::: Page excerpt :::

After Defense Secretary Chuck Hagel announced his resignation in a White House ceremony Monday morning, many defense insiders said he was given little space to implement policy and his replacement will be in an equally impossible situation as part of the Obama administration.

During the ceremony, President Barack Obama praised Hagel for being a great supporter of the troops, noting Hagel is the first enlisted combat soldier to rise to the rank of defense secretary. The president’s speech portrayed a mutual decision for Hagel to step aside and a good bipartisan relationship between the two men, who sat across the aisle from each other in the Senate Foreign Affairs Committee during Obama’s one term in the Senate. Obama said Hagel even accompanied him on a trip to Afghanistan when he was running for president, a show of bipartisanship that surprised and impressed him.

Defense Secretary Chuck Hagel
Defense Secretary Chuck Hagel

However, those who have been following the Pentagon describe a much different work environment.

“There have been enough books written by Hagel’s predecessors that we all know that this is a micromanaging White House and National Security Council, and Sec. Hagel did not succeed behind the scenes,” said Mackenzie Eaglen, a resident fellow at the American Enterprise Institute. “The timing of the job relative to the defense drawdown, paired with rising numbers of threats and politicians who cannot offer the [defense] department any long-term budget guidance means that anyone who had the job probably would have failed at this point in the president’s eyes.”

With officials being tightlipped about the reason for Hagel’s departure, other than Obama saying talks about the resignation began last month, the impact of Hagel leaving the Pentagon is unclear, said Eric Edelman, a former under secretary of defense for policy and a current distinguished fellow at the Center for Strategic and Budgetary Assessments.

“I have no idea what led up to this, but I must say I’m a little mystified,” he said. “He seems to have gotten crosswired with the White House staff somehow, but I’m not quite sure how and why. And I’m not quite sure what the offense was that either led them to say ‘he needs to go’ or led him to say ‘I can’t do this anymore.’ So I think we’ll have to see who the successor is. It surprises me a little that this was done without having a successor teed up as his replacement, so this has the earmarks of something done fairly hastily, so I think we just don’t know enough at this point to really speculate.”

::: Records provided :::

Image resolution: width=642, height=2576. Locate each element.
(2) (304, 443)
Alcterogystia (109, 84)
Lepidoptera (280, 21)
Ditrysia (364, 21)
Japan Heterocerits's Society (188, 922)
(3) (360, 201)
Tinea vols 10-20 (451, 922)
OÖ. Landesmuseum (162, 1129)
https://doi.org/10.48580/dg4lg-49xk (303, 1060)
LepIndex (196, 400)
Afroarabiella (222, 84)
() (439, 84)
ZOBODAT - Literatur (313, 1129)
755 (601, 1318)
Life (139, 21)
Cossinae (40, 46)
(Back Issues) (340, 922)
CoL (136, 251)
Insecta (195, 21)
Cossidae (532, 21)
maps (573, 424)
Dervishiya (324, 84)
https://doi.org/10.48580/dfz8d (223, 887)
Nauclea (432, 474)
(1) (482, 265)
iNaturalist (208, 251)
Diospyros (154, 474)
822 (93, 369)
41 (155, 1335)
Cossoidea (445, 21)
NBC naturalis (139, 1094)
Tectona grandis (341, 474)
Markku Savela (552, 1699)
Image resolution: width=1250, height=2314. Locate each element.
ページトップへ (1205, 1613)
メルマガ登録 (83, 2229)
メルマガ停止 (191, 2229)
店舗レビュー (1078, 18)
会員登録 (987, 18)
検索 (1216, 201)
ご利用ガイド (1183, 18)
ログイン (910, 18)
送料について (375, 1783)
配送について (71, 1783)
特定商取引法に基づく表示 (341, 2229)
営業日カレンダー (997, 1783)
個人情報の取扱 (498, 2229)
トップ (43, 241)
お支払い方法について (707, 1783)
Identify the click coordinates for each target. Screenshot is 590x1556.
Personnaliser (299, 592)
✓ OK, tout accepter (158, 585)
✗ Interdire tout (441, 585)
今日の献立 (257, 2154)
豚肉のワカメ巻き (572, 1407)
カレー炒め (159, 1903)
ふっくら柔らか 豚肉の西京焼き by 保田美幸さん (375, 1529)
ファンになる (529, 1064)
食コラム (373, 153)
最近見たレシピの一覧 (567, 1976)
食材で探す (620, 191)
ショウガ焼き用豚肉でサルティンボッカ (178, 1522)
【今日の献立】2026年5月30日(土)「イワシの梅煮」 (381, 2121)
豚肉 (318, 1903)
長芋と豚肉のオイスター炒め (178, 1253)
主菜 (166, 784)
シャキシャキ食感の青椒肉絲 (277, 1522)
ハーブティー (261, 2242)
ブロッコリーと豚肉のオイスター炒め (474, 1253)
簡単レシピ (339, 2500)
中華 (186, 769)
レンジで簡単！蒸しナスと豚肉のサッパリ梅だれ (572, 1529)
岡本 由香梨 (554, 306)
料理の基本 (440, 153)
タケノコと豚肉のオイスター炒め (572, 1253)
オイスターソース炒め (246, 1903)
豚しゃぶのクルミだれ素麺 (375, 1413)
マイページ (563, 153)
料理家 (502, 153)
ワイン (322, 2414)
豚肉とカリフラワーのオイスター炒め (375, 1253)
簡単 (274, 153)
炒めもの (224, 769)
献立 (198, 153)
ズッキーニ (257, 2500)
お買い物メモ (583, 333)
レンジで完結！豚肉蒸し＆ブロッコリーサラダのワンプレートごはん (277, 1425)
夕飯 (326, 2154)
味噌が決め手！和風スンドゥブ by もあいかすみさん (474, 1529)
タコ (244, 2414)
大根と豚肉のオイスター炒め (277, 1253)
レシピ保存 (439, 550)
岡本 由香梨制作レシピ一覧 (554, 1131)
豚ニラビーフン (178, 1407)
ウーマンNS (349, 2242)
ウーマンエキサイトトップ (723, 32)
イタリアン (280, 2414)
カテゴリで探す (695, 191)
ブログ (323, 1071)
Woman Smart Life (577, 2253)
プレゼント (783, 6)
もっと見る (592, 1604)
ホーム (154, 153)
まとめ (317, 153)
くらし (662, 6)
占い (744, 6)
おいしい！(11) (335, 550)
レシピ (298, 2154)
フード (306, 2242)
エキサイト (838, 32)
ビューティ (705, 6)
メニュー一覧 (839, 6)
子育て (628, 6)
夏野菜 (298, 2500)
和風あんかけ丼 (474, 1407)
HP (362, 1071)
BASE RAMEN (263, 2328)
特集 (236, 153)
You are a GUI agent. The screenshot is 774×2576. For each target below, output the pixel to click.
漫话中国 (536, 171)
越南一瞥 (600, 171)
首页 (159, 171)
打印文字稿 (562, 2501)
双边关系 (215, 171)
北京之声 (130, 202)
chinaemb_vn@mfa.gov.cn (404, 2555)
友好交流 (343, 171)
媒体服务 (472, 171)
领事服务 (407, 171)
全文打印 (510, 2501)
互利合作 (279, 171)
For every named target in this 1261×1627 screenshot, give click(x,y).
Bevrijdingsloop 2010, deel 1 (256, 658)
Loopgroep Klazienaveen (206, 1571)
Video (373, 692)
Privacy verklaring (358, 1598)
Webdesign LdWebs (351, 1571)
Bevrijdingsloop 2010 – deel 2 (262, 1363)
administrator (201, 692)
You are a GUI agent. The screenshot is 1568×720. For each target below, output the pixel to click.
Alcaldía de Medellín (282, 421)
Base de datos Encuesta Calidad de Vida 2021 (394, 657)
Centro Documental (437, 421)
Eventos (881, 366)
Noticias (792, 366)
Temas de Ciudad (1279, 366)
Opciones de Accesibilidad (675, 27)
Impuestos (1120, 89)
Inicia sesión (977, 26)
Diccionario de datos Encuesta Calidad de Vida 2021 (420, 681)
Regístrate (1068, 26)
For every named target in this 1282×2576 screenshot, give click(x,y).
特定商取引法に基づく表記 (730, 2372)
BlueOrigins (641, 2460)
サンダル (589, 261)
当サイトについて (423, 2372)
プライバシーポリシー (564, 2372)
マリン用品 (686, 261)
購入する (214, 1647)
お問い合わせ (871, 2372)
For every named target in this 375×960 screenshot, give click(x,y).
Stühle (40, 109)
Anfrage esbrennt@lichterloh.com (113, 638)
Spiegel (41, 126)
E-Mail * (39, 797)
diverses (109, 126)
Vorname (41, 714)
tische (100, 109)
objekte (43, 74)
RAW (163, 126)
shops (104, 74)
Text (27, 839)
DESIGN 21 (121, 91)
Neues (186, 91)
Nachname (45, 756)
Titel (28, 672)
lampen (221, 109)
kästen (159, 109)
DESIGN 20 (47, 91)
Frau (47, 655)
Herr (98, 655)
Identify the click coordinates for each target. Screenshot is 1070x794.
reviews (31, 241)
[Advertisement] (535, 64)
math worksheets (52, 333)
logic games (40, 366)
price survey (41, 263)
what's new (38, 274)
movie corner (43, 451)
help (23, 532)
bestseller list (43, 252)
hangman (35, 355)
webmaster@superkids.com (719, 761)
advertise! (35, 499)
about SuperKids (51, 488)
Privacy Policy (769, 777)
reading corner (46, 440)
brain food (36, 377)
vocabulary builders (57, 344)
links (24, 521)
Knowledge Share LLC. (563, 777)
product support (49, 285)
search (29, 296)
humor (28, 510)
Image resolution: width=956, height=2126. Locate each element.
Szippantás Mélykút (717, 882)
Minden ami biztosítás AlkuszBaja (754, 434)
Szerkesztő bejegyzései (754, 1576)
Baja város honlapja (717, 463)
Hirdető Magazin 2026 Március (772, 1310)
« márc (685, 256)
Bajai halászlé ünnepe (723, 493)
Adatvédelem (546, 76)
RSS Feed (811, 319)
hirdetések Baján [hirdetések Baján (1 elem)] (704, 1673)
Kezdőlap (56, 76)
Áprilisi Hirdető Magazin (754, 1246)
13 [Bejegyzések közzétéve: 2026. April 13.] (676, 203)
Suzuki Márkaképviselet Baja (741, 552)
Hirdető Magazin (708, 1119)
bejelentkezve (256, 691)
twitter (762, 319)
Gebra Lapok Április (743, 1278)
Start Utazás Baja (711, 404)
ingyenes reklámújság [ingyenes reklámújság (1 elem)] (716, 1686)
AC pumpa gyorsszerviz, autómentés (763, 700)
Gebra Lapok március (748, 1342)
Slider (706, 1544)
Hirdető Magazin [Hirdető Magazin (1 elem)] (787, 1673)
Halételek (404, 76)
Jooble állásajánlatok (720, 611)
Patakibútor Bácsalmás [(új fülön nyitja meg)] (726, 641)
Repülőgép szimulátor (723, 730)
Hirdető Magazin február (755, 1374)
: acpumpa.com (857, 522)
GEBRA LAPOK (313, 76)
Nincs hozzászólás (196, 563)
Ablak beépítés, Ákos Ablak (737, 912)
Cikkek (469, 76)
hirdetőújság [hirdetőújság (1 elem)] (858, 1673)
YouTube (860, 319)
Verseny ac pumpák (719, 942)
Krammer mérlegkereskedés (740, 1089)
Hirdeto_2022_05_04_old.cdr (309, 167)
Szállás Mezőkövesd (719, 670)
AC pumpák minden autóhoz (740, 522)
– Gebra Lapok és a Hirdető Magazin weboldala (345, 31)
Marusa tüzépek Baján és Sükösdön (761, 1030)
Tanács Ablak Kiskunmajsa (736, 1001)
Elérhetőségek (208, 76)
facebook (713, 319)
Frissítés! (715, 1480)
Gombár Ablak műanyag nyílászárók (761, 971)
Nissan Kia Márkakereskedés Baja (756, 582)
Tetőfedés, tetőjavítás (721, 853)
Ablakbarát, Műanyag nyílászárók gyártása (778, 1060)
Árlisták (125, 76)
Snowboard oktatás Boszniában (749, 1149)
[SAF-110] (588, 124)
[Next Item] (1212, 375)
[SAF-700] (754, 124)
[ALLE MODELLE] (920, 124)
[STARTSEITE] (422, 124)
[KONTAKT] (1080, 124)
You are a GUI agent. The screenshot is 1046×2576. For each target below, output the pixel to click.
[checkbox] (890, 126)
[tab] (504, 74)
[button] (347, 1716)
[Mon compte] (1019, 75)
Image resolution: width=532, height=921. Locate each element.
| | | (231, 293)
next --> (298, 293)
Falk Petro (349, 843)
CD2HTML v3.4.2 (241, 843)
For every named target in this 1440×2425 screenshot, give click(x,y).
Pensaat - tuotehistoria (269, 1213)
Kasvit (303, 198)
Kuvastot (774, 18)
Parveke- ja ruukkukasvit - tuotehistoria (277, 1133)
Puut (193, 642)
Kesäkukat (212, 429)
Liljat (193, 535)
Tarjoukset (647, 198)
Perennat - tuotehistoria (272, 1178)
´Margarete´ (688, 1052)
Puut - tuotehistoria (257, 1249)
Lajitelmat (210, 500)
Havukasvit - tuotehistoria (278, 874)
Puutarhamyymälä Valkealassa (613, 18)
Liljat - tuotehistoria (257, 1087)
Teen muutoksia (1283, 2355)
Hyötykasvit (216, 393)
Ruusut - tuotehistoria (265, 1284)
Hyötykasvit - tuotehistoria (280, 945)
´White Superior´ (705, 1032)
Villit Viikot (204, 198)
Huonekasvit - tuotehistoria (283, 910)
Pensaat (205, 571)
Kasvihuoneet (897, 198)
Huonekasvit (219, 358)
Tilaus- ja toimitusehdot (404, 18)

:::

Tasks for this exercise:
**a)** In the Hagel resignation article, shorten the paragraph that begins "During the ceremony, President Barack Obama" and keep its main facts.
**b)** Copy the passage of the Hagel resignation article starting with "After Defense Secretary" and going on through "the Obama administration.", substituting "difficult" for "impossible".
Work from the Hagel resignation article alone.

Task solutions:
**a)** At the ceremony, Obama praised Hagel as a strong supporter of the troops and noted that he is the first enlisted combat soldier to become defense secretary. The president presented the departure as a mutual decision. He described a good bipartisan relationship from their time on opposite sides of the aisle on the Senate Foreign Affairs Committee. He recalled that Hagel joined him on a trip to Afghanistan during his presidential campaign.

**b)**
After Defense Secretary Chuck Hagel announced his resignation in a White House ceremony Monday morning, many defense insiders said he was given little space to implement policy and his replacement will be in an equally difficult situation as part of the Obama administration.